** ACTION ITEM **
Every entry should be copied exactly, with nothing added or dropped.

** RECORDS SHOWN **
***
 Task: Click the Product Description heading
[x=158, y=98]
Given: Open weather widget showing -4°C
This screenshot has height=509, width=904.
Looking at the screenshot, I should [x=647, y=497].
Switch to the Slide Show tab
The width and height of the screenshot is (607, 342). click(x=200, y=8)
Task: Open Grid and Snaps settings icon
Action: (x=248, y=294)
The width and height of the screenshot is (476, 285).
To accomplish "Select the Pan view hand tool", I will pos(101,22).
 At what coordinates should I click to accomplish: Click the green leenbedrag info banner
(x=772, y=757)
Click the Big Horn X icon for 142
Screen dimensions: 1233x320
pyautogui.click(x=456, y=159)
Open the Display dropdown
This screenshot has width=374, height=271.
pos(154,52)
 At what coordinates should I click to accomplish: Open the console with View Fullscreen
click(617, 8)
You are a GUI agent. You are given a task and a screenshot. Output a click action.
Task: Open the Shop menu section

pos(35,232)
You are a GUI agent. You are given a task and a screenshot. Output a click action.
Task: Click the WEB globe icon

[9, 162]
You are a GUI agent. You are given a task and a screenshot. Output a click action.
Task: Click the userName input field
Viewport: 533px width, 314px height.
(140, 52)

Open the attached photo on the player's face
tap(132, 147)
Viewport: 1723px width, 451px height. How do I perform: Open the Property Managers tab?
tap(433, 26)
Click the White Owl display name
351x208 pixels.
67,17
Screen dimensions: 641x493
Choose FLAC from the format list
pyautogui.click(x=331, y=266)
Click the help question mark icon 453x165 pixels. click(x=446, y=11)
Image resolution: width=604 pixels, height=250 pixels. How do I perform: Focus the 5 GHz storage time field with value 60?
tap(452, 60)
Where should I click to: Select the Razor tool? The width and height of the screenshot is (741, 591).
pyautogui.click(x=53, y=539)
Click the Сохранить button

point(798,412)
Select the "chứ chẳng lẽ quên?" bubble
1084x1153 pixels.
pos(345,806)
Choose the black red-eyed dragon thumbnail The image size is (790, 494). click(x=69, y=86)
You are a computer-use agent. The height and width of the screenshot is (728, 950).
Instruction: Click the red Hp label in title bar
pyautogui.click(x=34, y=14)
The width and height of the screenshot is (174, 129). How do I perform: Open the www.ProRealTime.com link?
***
** ANSWER BOX **
 Task: Click the Product Description heading
[x=158, y=98]
Given: Open weather widget showing -4°C
This screenshot has height=509, width=904.
Looking at the screenshot, I should [x=647, y=497].
Switch to the Slide Show tab
The width and height of the screenshot is (607, 342). click(x=200, y=8)
Task: Open Grid and Snaps settings icon
Action: (x=248, y=294)
The width and height of the screenshot is (476, 285).
To accomplish "Select the Pan view hand tool", I will pos(101,22).
 At what coordinates should I click to accomplish: Click the green leenbedrag info banner
(x=772, y=757)
Click the Big Horn X icon for 142
Screen dimensions: 1233x320
pyautogui.click(x=456, y=159)
Open the Display dropdown
This screenshot has width=374, height=271.
pos(154,52)
 At what coordinates should I click to accomplish: Open the console with View Fullscreen
click(617, 8)
You are a GUI agent. You are given a task and a screenshot. Output a click action.
Task: Open the Shop menu section

pos(35,232)
You are a GUI agent. You are given a task and a screenshot. Output a click action.
Task: Click the WEB globe icon

[9, 162]
You are a GUI agent. You are given a task and a screenshot. Output a click action.
Task: Click the userName input field
Viewport: 533px width, 314px height.
(140, 52)

Open the attached photo on the player's face
tap(132, 147)
Viewport: 1723px width, 451px height. How do I perform: Open the Property Managers tab?
tap(433, 26)
Click the White Owl display name
351x208 pixels.
67,17
Screen dimensions: 641x493
Choose FLAC from the format list
pyautogui.click(x=331, y=266)
Click the help question mark icon 453x165 pixels. click(x=446, y=11)
Image resolution: width=604 pixels, height=250 pixels. How do I perform: Focus the 5 GHz storage time field with value 60?
tap(452, 60)
Where should I click to: Select the Razor tool? The width and height of the screenshot is (741, 591).
pyautogui.click(x=53, y=539)
Click the Сохранить button

point(798,412)
Select the "chứ chẳng lẽ quên?" bubble
1084x1153 pixels.
pos(345,806)
Choose the black red-eyed dragon thumbnail The image size is (790, 494). click(x=69, y=86)
You are a computer-use agent. The height and width of the screenshot is (728, 950).
Instruction: Click the red Hp label in title bar
pyautogui.click(x=34, y=14)
The width and height of the screenshot is (174, 129). How do I perform: Open the www.ProRealTime.com link?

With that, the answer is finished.